- [WHAT NEEDS TO BE DONE]: Could you return the whole listing, character for character?
□ □ □ □
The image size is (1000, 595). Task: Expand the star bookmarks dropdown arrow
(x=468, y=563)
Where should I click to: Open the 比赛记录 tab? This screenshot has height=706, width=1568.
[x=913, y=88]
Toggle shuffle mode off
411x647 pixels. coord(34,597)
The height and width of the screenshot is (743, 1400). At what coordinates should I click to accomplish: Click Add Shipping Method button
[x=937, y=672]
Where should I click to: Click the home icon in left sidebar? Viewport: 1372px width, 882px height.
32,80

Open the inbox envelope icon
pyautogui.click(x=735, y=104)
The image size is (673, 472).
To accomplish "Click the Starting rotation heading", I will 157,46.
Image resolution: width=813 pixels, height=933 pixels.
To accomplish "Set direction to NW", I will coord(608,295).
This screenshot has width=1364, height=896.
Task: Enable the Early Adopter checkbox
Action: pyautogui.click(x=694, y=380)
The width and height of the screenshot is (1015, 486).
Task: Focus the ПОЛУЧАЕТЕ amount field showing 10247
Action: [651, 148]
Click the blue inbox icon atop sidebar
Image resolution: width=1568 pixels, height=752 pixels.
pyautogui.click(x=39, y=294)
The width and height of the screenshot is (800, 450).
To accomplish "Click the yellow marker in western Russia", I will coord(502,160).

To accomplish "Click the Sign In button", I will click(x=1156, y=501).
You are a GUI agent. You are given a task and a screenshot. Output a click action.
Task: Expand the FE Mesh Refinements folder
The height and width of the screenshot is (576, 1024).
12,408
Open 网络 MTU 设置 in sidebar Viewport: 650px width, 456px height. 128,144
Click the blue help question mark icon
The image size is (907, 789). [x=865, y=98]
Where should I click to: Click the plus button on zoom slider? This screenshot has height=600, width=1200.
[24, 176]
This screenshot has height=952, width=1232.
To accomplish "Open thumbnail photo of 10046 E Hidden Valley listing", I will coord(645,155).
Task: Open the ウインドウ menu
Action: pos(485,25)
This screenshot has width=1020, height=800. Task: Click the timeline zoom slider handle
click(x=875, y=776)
□ □ □ □
- [RESPONSE TO THE EXERCISE]:
The image size is (1000, 595). Task: Expand the star bookmarks dropdown arrow
(x=468, y=563)
Where should I click to: Open the 比赛记录 tab? This screenshot has height=706, width=1568.
[x=913, y=88]
Toggle shuffle mode off
411x647 pixels. coord(34,597)
The height and width of the screenshot is (743, 1400). At what coordinates should I click to accomplish: Click Add Shipping Method button
[x=937, y=672]
Where should I click to: Click the home icon in left sidebar? Viewport: 1372px width, 882px height.
32,80

Open the inbox envelope icon
pyautogui.click(x=735, y=104)
The image size is (673, 472).
To accomplish "Click the Starting rotation heading", I will 157,46.
Image resolution: width=813 pixels, height=933 pixels.
To accomplish "Set direction to NW", I will coord(608,295).
This screenshot has width=1364, height=896.
Task: Enable the Early Adopter checkbox
Action: pyautogui.click(x=694, y=380)
The width and height of the screenshot is (1015, 486).
Task: Focus the ПОЛУЧАЕТЕ amount field showing 10247
Action: [651, 148]
Click the blue inbox icon atop sidebar
Image resolution: width=1568 pixels, height=752 pixels.
pyautogui.click(x=39, y=294)
The width and height of the screenshot is (800, 450).
To accomplish "Click the yellow marker in western Russia", I will coord(502,160).

To accomplish "Click the Sign In button", I will click(x=1156, y=501).
You are a GUI agent. You are given a task and a screenshot. Output a click action.
Task: Expand the FE Mesh Refinements folder
The height and width of the screenshot is (576, 1024).
12,408
Open 网络 MTU 设置 in sidebar Viewport: 650px width, 456px height. 128,144
Click the blue help question mark icon
The image size is (907, 789). [x=865, y=98]
Where should I click to: Click the plus button on zoom slider? This screenshot has height=600, width=1200.
[24, 176]
This screenshot has height=952, width=1232.
To accomplish "Open thumbnail photo of 10046 E Hidden Valley listing", I will coord(645,155).
Task: Open the ウインドウ menu
Action: pos(485,25)
This screenshot has width=1020, height=800. Task: Click the timeline zoom slider handle
click(x=875, y=776)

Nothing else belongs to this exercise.